WASHINGTON — Likely Democratic nominee Barack Obama has begun a top-secret search for a running mate, fresh signs that the general election campaign is well under way and the primary race against Hillary Rodham Clinton is basically over.
Obama has asked former Fannie Mae CEO Jim Johnson to begin vetting potential vice presidential picks, Democratic officials said Thursday. Johnson did the same job for Democratic nominees John Kerry in 2004 and Walter Mondale in 1984.
Obama refused to acknowledge Johnson’s role when The Associated Press asked the Illinois senator about it in the Capitol Thursday.
“I haven’t hired him. He’s not on retainer. I’m not paying him any money. He is a friend of mine. I know him,” Obama said. “I am not commenting on vice presidential matters because I have not won this nomination.”
The Democratic officials spoke on a condition of anonymity about a process that the campaign wants to keep quiet.
Vice presidential searches are usually closely held secrets, but Obama campaign officials say the effort is being handled by a particularly tight circle of advisers.

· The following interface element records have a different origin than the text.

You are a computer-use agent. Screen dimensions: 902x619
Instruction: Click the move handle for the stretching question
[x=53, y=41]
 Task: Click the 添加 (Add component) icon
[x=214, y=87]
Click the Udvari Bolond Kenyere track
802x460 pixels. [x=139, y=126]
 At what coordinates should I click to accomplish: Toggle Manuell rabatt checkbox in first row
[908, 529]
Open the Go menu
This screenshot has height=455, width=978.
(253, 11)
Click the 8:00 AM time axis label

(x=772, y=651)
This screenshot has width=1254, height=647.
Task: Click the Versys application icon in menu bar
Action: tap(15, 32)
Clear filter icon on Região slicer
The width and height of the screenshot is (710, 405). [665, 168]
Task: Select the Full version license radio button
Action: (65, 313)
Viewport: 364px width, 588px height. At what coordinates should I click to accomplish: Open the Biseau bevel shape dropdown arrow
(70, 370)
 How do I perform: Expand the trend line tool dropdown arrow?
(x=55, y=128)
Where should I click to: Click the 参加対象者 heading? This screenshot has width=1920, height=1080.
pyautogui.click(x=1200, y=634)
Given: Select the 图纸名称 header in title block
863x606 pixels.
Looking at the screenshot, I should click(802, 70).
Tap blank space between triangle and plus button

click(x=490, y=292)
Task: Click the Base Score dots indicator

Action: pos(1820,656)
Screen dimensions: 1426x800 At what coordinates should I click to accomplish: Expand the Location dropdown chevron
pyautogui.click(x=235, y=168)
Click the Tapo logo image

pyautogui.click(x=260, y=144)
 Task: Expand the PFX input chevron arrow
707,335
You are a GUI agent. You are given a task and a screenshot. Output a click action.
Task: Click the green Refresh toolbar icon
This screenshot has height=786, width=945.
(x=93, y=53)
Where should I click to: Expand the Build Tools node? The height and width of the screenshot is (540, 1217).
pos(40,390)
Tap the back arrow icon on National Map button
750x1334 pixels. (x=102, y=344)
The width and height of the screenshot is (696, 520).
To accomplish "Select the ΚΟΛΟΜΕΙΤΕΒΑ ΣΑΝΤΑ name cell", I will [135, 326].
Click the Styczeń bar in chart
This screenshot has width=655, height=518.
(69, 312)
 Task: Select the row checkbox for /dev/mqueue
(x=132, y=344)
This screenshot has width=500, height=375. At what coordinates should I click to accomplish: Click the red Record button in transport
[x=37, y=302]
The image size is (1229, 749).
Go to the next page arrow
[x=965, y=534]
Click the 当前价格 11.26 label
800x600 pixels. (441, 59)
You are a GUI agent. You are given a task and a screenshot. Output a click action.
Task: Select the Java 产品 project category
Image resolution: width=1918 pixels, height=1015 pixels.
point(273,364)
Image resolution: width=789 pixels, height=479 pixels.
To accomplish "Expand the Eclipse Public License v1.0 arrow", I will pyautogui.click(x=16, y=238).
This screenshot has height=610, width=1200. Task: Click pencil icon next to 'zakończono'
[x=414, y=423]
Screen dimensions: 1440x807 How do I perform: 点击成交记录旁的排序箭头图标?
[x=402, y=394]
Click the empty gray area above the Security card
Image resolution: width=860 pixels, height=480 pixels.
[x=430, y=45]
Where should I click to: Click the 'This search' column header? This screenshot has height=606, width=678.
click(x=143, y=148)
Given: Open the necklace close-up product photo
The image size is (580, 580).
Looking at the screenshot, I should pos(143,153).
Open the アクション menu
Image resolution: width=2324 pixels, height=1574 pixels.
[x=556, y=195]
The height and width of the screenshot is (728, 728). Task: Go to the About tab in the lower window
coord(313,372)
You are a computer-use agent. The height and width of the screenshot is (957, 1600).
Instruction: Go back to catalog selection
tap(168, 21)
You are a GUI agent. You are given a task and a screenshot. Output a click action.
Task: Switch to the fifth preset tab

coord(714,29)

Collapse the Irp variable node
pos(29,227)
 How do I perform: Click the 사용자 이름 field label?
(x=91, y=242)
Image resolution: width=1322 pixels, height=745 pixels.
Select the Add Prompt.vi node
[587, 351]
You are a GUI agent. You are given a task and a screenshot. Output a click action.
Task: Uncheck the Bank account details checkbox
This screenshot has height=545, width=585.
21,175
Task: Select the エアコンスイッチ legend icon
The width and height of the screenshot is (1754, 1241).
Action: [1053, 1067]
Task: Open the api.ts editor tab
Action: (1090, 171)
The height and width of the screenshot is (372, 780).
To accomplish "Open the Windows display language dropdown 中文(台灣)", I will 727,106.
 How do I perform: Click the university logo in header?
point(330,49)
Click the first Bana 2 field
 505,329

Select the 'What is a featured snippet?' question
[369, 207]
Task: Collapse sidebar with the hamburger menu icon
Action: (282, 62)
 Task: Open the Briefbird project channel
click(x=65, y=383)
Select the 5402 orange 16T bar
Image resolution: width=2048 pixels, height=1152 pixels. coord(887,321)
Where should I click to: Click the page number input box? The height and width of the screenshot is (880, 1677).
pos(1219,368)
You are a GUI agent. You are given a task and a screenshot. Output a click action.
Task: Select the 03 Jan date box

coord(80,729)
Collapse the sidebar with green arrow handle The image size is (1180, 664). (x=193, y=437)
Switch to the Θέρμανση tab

The Obama campaign did not want to discuss the effort because he is still engaged in a fading primary campaign against Hillary Rodham Clinton, with three primaries left in Puerto Rico, South Dakota and Montana. The voting ends June 3. Obama has repeatedly declined to discuss possible running mates while the primary is ongoing.
But they are taking behind-the-scenes steps to move toward the general election campaign, with just 61 delegates needed to clinch the nomination according to the latest Associated Press count. Obama has 1,965 delegates to Clinton’s 1,780, with 2,026 required to secure the party’s nod under Democratic National Committee rules.